Однако я нисколько не боялась, чувствовала себя так, будто являюсь частью обстановки. Бывало, заключенные останавливались, чтобы поздороваться со мной, рассказать, как у них дела, на что-нибудь пожаловаться; порой они меня здорово смешили, поскольку многие отличались редким чувством юмора. Я наслаждалась нашим общением и благодаря ему понимала, что стала здесь своим человеком и больше не кажусь всем аутсайдером.
Проходя мимо бильярдного стола, услышала, как кто-то меня окликнул, перекрикивая шум:
– Док! Док!
Я обернулась и подняла голову вверх.
С галереи свесился мужчина, наблюдавший, что происходит внизу, скрестив на перилах руки. Он широко улыбался.
– Привет, док, помните меня?
Я сразу же его узнала. С момента нашей встречи мне неоднократно вспоминалась его история.
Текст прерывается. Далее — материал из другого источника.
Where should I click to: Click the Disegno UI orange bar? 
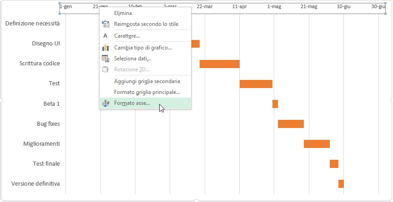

Он попытался что-то сказать, но слова потерялись в общем гуле: разговорах, криках, ударах бильярдных шаров. Высокие потолки многократно усиливали каждый звук. Он поднял руку.
– Подождите минутку, я сейчас спущусь.
Мужчина молниеносно сбежал по металлическим ступенькам, торопясь ко мне.
Я приветствовала его радостной улыбкой; было приятно увидеться с ним. До этого мы встречались лишь раз, но чувства, которые он во мне пробудил, никуда не исчезли. Запыхавшись, он выдохнул:
– Я очень надеялся с вами повидаться!
Он нисколько не напоминал того озлобленного, язвительного хулигана, сидевшего в моем кабинете несколько недель назад. И явно пребывал в отличном настроении.
– Как дела, Иен? – спросила я.
Он с трудом сдерживал свое счастье. Похожие на ледышки голубые глаза сверкали от радости – редкое зрелище в Скрабс.
– Я связался с матерью!
На мгновение я потеряла дар речи. Ни за что на свете не подумала бы, что Иен примет оливковую ветвь примирения. Он казался таким разозленным, таким обиженным тем, что его бросили в приюте, невозможно было представить, чтобы он изменил свое мнение. Может, мои слова все-таки достигли цели?
Он пристально на меня посмотрел.
– Вы были правы, док. Оно того стоило. Мама приедет навестить меня в эти выходные.
Лицо его озарилось широкой улыбкой, и с глазами, блестящими от счастья, он объявил:
– Мы снова будем семьей!
Я искренне хотела его обнять, но не осмелилась сделать это, стоя посреди тюремного холла. Этот волшебный момент подтвердил, что иногда простые вещи, которые ты делаешь для людей, поступки, о которых почти забываешь за повседневной суетой, могут иметь большое значение. Пара ободряющих слов, сказанных мною Иену при первой встрече, могли в корне изменить его жизнь. По крайней мере, мне приятно было так думать.
Семья зачастую была для заключенных самым главным. Ее наличие означало, что кто-то думает о них, навещает, ждет, готов помочь снова встать на ноги после освобождения. Она являлась той движущей силой, которая помогала им справляться со всеми тяготами.
Пускай не лекарствами, но я помогла Иену другим путем. Поворот в его судьбе заставил меня по-новому посмотреть на свою работу. Похоже, она оправдывала себя, и та малая толика личного участия, которую я могла себе позволить, играла важную роль в жизни некоторых людей.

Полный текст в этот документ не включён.